Un espontáneo interrumpe la línea de sus pensamientos. “¿Qué? ¿qué me decía?”. El tipo insiste en que podía haber cantado la salve rociera.

Apenas comprende el sentido de la frase, ni ve adecuación folclórica alguna. “Habría sido mejor una jota, ¿no cree? O un villancico”.

No lo dice en broma. No entiende chistes ajenos, ni los que esboza la vida. Lo suyo son tuits con la limpieza y profundidad de un charco.

A salvo ya de la gente, camina hacia el nicho de su madre. Los ha separado en la muerte como lo estuvieron en vida. Llega en diez minutos.

Cuatro o cinco notas repetidas irrumpen en su escena de paz. Música de Beethoven en el teléfono. La llamada del destino, elegida sin humor.

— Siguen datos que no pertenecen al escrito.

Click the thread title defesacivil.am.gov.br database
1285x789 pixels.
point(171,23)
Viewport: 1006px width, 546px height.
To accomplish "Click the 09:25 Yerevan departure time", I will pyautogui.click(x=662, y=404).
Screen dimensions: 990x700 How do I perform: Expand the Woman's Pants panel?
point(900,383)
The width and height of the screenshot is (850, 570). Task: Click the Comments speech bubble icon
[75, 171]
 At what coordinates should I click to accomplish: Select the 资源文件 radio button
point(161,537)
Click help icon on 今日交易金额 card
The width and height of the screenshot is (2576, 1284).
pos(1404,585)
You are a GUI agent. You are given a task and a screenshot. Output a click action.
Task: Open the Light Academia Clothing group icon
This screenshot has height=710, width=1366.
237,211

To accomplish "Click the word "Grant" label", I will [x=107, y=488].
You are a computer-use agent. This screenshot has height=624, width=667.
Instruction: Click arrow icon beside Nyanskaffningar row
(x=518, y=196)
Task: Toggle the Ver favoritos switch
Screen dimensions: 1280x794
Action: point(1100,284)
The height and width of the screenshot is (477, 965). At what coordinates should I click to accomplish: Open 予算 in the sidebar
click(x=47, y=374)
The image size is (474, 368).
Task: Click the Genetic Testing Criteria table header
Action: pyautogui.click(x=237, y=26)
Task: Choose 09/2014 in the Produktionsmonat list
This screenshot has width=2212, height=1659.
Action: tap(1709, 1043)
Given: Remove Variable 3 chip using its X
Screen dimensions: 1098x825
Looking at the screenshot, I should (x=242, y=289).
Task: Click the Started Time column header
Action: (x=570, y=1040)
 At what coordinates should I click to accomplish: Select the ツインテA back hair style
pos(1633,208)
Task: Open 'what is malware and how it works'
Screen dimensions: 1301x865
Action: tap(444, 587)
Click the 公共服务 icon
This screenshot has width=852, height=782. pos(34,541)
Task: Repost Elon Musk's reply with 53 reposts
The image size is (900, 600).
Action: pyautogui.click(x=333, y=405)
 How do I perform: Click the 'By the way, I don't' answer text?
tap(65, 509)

Es el aviso de que se está quedando sin batería. Suele ponerse nervioso cuando no cuenta con un móvil donde volcar sus tontas egorroides.

Mira la pantalla. Es demasiado tarde para evitar que se apague. Antonio Bis está desenchufado del todo, como su padre al fin. Desenchufado.

Debe de ser el frío aire navideño, la alegría de saberse del todo huérfano, la provinciana foto del rostro materno sobre la lápida.

O es la estúpida coincidencia de los participios lo que le hace tanto bien, lo que (desenchufado del dolor) le hace reír a carcajadas.